Here is her full story:

Good morning! My name is Ashley Gooden-Stewart. I live in La Marque, Texas, with my husband and our three young kids, ages 1, 5, and 7. I am a certified grief coach, non-profit founder, and a proud member of MomsRising.

I appreciate the opportunity to share my story today, and all you are doing to fight for working families.

My family has struggled to make ends meet as the cost of essentials has risen dramatically, and our child care crisis has prevented me from working full-time. The support Medicaid and WIC provide is critical for us, as it is for millions of other families. But now, this administration is refusing to fund these programs, putting our health and well-being at risk.

I first joined MomsRising because of my struggles as a working mom. In my experience, our economy is not set up to support working mothers. Here in the United States, working parents are forced to care for our families without the basic care policies people in other developed nations take for granted, like paid family and medical leave and quality, affordable child care.

When my son was born in 2019, I was laid off from my job at a health insurance company, where I’d worked for 3.5 years. Since then, I’ve struggled to maintain consistent employment because child care is not affordable or accessible. Where I live, child care programs cost hundreds of dollars per week, and most have long waitlists.

The best solution for me was to do contract work, but that is seasonal, spotty, and unreliable. Sometimes, my mom helps with child care so I can take on more hours, but she is a veteran with a disability and has limitations on what she can do. It’s been a real struggle.

Without my full-time income, my family has struggled to keep up with rising costs. As I said, WIC and Medicaid are critical for us. WIC helps me keep healthy food on the table that my kids need to grow and thrive. Eggs are expensive. Milk is expensive. Fresh produce is expensive. These days, it feels like everything in life is expensive. WIC helps fill in the gaps. The breastfeeding classes WIC provides are incredible, as are the classes on child developmental milestones and cooking healthy meals. Although I’ve been a mother for years, every child is different, and these resources are so helpful.

But for so many families like mine, the government shutdown is causing an enormous amount of stress, because WIC and SNAP are running out of funds, and this administration is refusing to use the contingency funds Congress approved to protect them.

My family has also received SNAP benefits, and although we recently lost access, so many of the families in my community that I support through my nonprofit depend on the support SNAP provides. I was relieved when I saw this weekend that a judge ordered Trump to release SNAP funds, but I’ve also heard that families may only get partial SNAP benefits this month. That would be terribly harmful for families in my community and across the country.

I’m also terrified because this summer, Republicans in Congress voted to slash nearly $1 trillion from Medicaid. Medicaid is a lifeline for us. It's the reason I had access to quality prenatal and postpartum care when each of my children were born. Medicaid enables us to take our kids to the doctor when they’re sick and for all their routine checkups. My older daughter has asthma and severe allergies, and Medicaid helps us afford the medications and specialists she needs to stay healthy. I have no idea how we’d access care without it.

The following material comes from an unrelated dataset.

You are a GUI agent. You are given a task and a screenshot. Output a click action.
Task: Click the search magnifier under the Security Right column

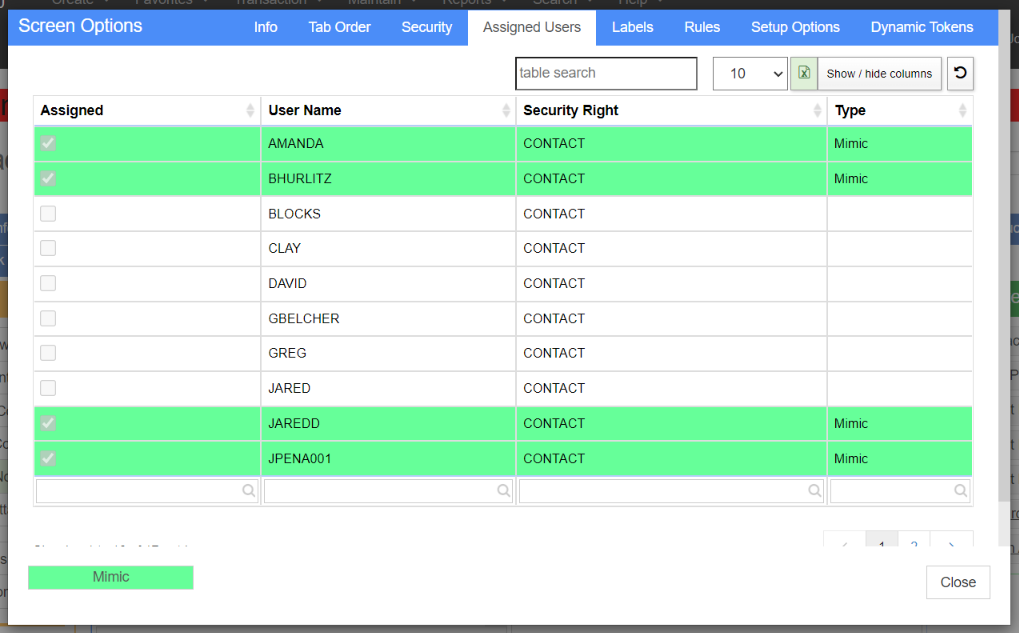pos(814,491)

It’s unfathomable to me that any lawmaker would attack programs that help working families like mine access health care, while doling out big tax breaks for billionaires and giant corporations. The thought that any lawmaker prioritizes a billionaire’s greed over my daughter’s access to her asthma medication makes my stomach churn.

I want to thank the members of this committee for fighting to protect Medicaid and the Affordable Care Act. The cost of health care has skyrocketed, and these policies are more critical than ever.

We need every single elected leader to sort out their priorities. That starts with funding Medicaid and the ACA, reopening the government, ensuring there is no interruption to WIC and SNAP, and getting to work on the pressing issues that are holding families like mine back, including solving our child care crisis. Thank you.